A criação dessa comissão de acompanhamento surge em meio à paralisação dos pedidos de instalação de uma Comissão Parlamentar de Inquérito (CPI) no Congresso. Assim, o grupo de trabalho na CAE se estabelece como uma alternativa para que os parlamentares consigam avançar nas investigações relacionadas às suspeitas de irregularidades na gestão do Banco Master.
Na sessão de terça-feira (9), a CAE aprovou requerimentos que incluem a convocação de pessoas ligadas ao caso. Entre os convites, destaca-se o de Daniel Vorcaro, proprietário do banco, e Augusto Lima, ex-sócio de Vorcaro, conhecido como “Guga Lima”. Além deles, foram convocadas autoridades como o presidente do Banco Central, Gabriel Galípolo; o presidente do Tribunal de Contas da União (TCU), Vital do Rêgo Filho; e o presidente interino da Comissão de Valores Mobiliários (CVM), Otto Lobo. As datas específicas para essas audiências ainda não foram definidas.
Adicionalmente, a comissão aprovou pedidos de informações ao Banco Central, ao TCU, ao Ministério da Fazenda, à CVM, à Polícia Federal e ao Banco de Brasília (BRB), com o intuito de reunir mais dados sobre o caso.
Durante a sessão, Renan Calheiros fez um discurso contundente sobre a situação do Banco Master, comparando a fraude a um espetáculo de ilusionismo. Ele afirmou que a fraude bilionária que ocorreu no banco gerou um clima de alarmismo no país e funcionou como um “globo da morte” para o mercado financeiro. Calheiros descreveu o escândalo como uma série de ilusões, com um escândalo puxando outro, cada um mais surpreendente que o anterior, e sem sinal de um fim à vista.
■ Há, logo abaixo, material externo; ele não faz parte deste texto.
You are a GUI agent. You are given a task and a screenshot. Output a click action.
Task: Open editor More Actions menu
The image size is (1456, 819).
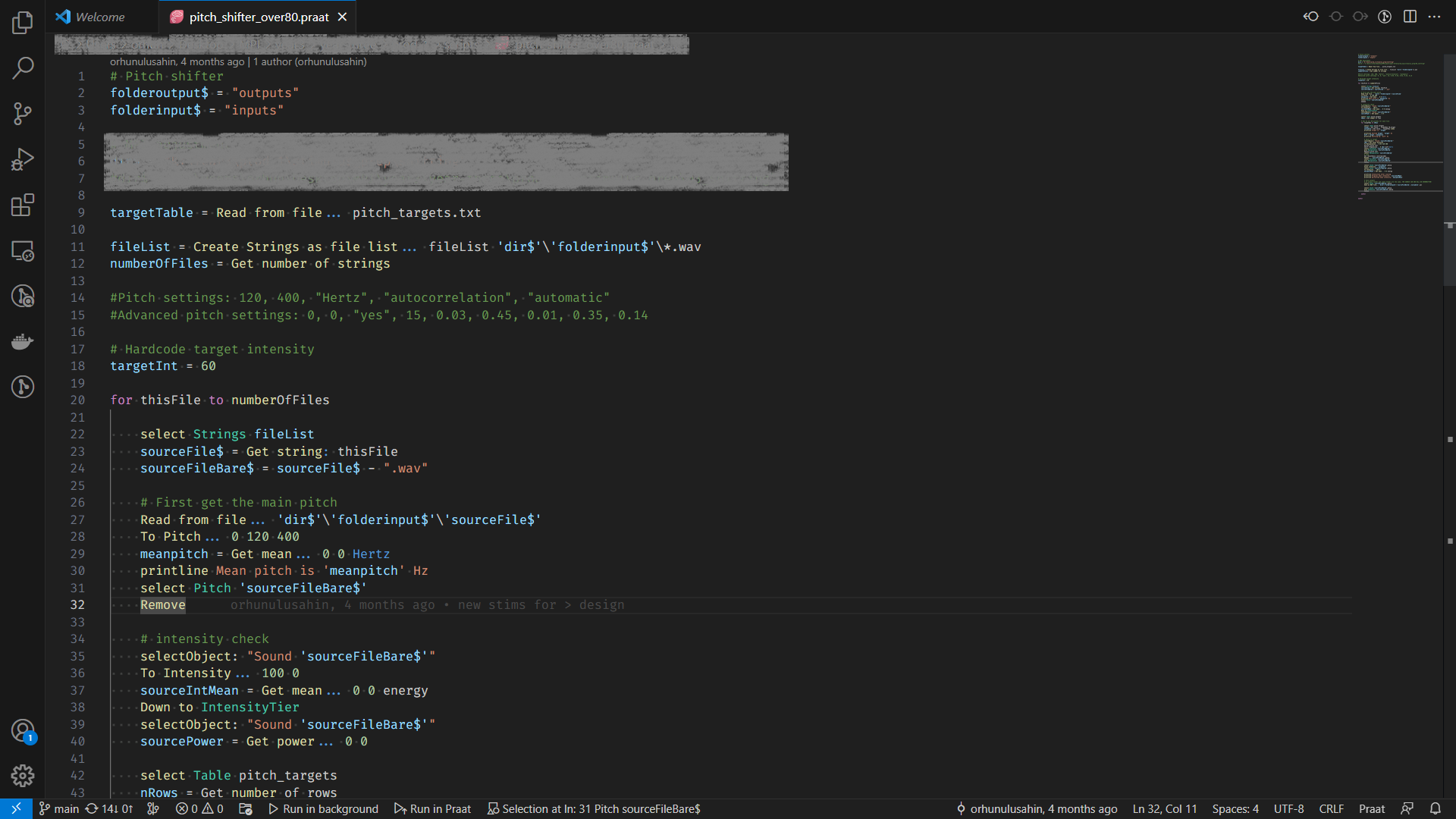coord(1434,17)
O presidente da CAE enfatizou a necessidade de esclarecer quem são os responsáveis por permitir que essa situação se prolongasse por tanto tempo. Ele destacou que a investigação do caso Master não é apenas uma escolha do Senado, mas uma obrigação constitucional. Em novembro, o Banco Central já havia decretado a liquidação extrajudicial do Banco Master, após investigações da Polícia Federal que levantaram sérias suspeitas sobre a emissão de títulos e a administração da instituição.